SET TASK =>
Convert the entries below into a two-column CSV with the header names "input" and "output", one row per entry, putting each entry's text and its answer in a single quoted field with line breaks replaced by spaces. Leave the pictures out of the result.
━━━━━━━━
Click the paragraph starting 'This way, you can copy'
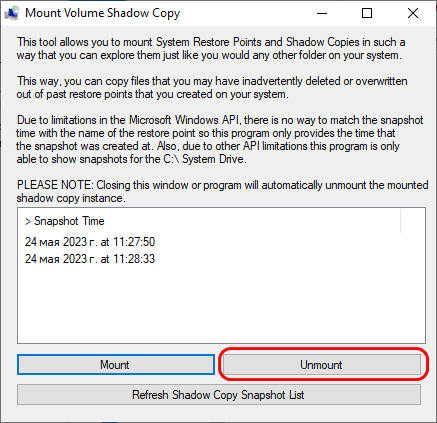Viewport: 437px width, 423px height. [212, 88]
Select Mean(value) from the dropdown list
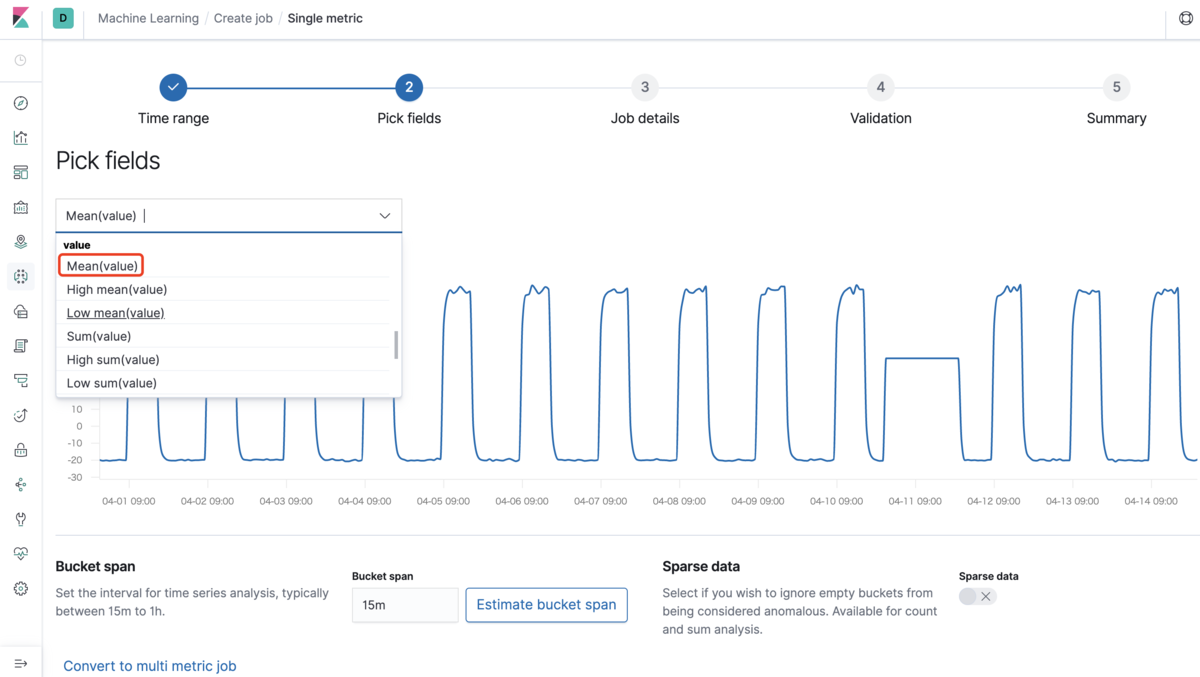1200x677 pixels. click(102, 266)
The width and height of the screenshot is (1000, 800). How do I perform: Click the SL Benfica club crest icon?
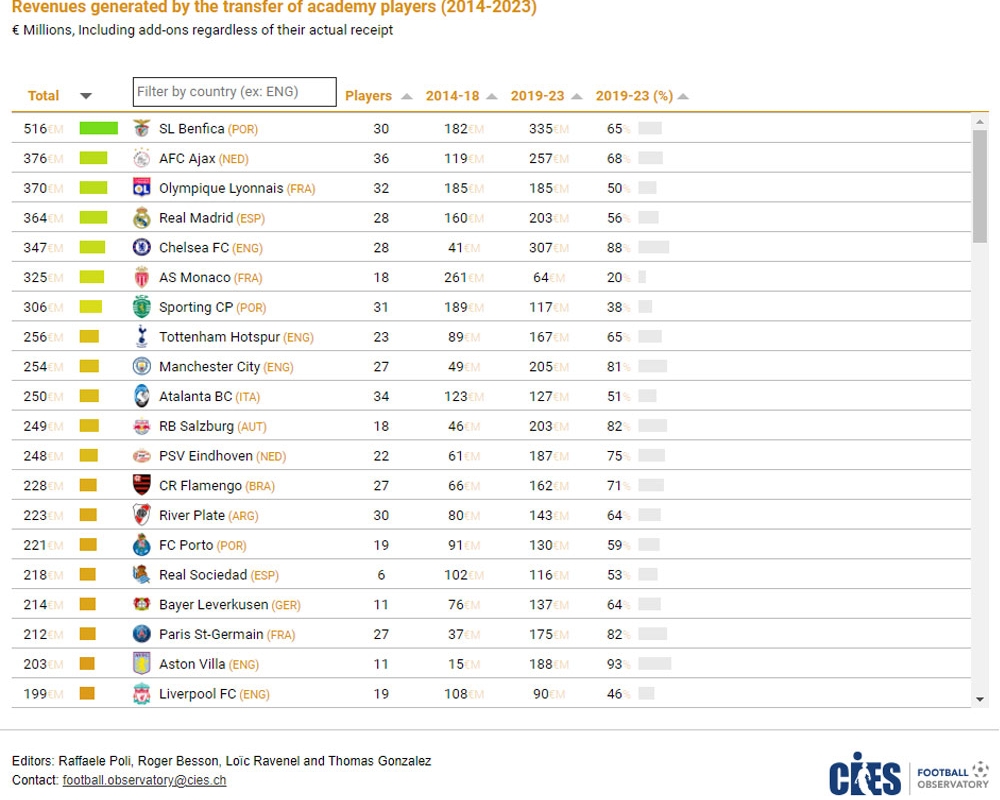point(142,128)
━━━━━━━━
EXERCISE SOLUTION =>
input,output
"Click the paragraph starting 'This way, you can copy'","Viewport: 437px width, 423px height. [212, 88]"
"Select Mean(value) from the dropdown list","1200x677 pixels. click(102, 266)"
"The width and height of the screenshot is (1000, 800). How do I perform: Click the SL Benfica club crest icon?","point(142,128)"